→ Problem to work on
Go through the data line by line. Copy each one holding the string "will".
[Start of section]
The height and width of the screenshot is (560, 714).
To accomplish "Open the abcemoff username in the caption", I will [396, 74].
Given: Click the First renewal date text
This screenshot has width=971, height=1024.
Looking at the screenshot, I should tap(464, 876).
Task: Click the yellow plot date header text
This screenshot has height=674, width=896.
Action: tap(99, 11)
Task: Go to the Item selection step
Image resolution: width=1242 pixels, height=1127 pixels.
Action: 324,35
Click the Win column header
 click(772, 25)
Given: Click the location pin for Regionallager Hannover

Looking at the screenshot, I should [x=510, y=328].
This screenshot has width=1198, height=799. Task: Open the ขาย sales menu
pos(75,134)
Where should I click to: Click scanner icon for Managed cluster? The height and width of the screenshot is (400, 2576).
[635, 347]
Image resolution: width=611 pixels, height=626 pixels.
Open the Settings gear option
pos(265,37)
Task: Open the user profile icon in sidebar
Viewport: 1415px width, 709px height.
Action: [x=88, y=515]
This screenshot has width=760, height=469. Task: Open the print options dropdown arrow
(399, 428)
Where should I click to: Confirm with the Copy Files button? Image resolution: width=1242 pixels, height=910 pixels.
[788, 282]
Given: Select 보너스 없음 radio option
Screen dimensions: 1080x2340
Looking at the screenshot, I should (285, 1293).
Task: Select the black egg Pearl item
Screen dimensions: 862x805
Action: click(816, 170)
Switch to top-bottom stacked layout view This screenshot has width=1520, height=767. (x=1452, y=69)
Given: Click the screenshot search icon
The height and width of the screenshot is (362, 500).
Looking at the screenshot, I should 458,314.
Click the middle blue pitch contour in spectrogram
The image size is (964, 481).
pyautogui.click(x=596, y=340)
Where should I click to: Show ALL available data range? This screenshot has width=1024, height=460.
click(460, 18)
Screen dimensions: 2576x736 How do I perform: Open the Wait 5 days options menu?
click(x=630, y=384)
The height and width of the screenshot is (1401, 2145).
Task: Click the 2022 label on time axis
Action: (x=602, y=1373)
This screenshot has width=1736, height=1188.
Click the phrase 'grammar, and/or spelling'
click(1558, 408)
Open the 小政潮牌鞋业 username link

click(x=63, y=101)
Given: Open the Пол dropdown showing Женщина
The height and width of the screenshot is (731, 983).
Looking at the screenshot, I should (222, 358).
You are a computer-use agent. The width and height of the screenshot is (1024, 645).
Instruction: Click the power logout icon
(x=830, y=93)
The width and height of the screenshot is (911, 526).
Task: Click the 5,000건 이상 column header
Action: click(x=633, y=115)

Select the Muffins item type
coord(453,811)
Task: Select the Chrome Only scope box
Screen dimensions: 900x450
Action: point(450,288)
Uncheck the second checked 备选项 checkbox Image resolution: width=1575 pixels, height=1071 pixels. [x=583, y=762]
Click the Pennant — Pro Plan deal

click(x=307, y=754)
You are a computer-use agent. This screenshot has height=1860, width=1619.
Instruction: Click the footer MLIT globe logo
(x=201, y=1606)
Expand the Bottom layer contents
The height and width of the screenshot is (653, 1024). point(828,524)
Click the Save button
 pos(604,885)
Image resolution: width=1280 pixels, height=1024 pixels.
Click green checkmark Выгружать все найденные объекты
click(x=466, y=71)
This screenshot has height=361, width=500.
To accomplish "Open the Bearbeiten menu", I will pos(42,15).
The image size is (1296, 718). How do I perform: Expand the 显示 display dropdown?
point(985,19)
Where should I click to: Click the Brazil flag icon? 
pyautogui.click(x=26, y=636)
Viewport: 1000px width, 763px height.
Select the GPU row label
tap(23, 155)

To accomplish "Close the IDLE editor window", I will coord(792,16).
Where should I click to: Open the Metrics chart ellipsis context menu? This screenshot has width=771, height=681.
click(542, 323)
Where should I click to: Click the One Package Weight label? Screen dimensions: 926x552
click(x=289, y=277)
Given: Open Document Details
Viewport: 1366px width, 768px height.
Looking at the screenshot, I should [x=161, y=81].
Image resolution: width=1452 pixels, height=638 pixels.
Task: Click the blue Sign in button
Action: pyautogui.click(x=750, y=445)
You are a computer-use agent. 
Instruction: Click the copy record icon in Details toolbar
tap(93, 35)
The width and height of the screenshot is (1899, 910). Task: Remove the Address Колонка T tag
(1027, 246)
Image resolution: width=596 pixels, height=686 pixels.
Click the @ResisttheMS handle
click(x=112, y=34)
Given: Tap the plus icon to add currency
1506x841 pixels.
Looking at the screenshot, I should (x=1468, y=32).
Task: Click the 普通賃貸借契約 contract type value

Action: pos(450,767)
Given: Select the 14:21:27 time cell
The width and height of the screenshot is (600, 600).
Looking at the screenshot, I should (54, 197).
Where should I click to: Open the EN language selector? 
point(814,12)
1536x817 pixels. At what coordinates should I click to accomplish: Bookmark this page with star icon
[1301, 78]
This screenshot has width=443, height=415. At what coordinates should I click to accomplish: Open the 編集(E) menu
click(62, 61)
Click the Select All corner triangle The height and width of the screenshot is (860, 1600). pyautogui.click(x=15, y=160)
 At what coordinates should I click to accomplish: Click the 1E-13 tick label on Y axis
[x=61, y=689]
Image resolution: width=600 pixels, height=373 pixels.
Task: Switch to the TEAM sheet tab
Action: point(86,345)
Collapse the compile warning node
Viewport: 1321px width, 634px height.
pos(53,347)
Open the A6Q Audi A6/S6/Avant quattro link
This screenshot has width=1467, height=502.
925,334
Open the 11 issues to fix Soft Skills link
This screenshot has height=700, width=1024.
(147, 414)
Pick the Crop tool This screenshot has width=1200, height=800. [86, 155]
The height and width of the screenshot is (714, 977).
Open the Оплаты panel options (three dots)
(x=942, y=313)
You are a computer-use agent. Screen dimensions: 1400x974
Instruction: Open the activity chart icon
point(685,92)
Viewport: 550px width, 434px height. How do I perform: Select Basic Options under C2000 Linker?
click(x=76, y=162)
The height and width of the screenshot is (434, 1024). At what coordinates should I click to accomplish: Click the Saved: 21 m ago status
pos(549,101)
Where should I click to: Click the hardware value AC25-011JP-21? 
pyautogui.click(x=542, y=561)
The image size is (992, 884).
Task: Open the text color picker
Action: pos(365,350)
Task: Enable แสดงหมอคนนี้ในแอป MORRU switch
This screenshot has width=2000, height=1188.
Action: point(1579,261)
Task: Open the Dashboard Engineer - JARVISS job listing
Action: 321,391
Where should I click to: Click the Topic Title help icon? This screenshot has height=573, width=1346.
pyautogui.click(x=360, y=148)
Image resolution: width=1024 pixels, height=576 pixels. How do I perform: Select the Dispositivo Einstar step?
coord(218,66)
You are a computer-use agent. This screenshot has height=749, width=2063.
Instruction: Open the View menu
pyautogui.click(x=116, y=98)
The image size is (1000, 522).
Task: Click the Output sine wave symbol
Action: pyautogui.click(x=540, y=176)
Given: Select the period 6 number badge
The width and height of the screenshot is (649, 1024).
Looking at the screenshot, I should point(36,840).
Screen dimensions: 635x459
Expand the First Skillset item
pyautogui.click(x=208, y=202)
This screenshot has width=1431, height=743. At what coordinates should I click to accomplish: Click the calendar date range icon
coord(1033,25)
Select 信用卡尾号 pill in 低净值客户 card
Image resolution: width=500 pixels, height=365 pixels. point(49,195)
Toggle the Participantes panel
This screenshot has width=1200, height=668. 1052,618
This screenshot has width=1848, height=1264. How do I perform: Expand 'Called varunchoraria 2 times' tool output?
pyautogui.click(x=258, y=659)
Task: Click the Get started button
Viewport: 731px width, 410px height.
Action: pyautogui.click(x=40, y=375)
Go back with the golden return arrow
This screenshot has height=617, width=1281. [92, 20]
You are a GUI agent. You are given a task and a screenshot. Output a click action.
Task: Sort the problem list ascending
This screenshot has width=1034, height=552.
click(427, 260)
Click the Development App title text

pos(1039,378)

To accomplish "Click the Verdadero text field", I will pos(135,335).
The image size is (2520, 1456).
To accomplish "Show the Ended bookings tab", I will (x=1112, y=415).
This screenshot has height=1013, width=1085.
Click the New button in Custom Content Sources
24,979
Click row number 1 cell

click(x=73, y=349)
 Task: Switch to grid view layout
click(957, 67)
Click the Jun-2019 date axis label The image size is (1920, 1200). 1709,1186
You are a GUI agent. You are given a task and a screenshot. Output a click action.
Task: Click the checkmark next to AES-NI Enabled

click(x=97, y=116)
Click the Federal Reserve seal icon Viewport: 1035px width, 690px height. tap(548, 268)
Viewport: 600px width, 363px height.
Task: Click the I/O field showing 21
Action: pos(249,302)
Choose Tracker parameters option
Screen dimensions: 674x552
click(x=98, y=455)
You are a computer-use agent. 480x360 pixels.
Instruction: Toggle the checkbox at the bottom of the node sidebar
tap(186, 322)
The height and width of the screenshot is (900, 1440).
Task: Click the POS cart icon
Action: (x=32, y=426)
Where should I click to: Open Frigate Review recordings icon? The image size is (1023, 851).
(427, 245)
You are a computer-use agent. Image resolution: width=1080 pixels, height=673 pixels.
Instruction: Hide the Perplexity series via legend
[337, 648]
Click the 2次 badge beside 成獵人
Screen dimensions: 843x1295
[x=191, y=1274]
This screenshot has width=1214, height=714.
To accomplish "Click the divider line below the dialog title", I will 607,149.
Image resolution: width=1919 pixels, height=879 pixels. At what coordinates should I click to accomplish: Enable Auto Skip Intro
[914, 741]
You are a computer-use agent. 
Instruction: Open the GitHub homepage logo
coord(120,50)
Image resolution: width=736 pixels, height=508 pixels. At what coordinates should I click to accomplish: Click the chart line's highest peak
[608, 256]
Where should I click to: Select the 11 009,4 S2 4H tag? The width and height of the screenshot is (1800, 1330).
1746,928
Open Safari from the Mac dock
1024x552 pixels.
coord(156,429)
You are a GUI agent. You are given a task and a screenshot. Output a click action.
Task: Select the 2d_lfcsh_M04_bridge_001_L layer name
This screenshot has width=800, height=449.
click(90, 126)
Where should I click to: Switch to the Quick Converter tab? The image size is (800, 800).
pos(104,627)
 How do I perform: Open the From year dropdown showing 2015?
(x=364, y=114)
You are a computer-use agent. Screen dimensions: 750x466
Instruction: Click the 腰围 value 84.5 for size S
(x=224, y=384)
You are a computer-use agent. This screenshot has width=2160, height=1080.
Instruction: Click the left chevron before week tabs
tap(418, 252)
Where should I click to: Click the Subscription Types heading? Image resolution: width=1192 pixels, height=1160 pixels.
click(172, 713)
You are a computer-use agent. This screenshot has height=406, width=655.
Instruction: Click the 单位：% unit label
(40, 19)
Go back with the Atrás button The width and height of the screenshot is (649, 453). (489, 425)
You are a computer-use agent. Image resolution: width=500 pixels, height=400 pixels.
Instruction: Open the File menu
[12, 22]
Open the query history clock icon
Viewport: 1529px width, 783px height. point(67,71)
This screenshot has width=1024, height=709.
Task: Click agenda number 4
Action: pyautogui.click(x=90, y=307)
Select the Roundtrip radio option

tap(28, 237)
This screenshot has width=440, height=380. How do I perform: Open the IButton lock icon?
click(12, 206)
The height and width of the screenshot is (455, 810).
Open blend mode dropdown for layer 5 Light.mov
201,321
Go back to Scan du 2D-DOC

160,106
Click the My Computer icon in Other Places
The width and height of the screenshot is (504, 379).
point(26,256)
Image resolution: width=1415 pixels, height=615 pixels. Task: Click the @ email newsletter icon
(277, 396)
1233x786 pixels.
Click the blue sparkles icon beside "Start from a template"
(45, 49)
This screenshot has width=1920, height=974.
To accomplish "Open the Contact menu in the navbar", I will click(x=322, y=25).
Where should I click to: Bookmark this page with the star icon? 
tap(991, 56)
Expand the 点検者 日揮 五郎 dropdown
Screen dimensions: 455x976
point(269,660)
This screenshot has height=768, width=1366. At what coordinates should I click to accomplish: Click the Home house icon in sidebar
[End of section]
→ Written answer
To accomplish "Open the abcemoff username in the caption", I will [396, 74].
To accomplish "Open the Bearbeiten menu", I will pos(42,15).
To accomplish "Close the IDLE editor window", I will coord(792,16).
To accomplish "Click the Verdadero text field", I will pos(135,335).
To accomplish "Show the Ended bookings tab", I will (x=1112, y=415).
To accomplish "Click the divider line below the dialog title", I will 607,149.
To accomplish "Open the Contact menu in the navbar", I will click(x=322, y=25).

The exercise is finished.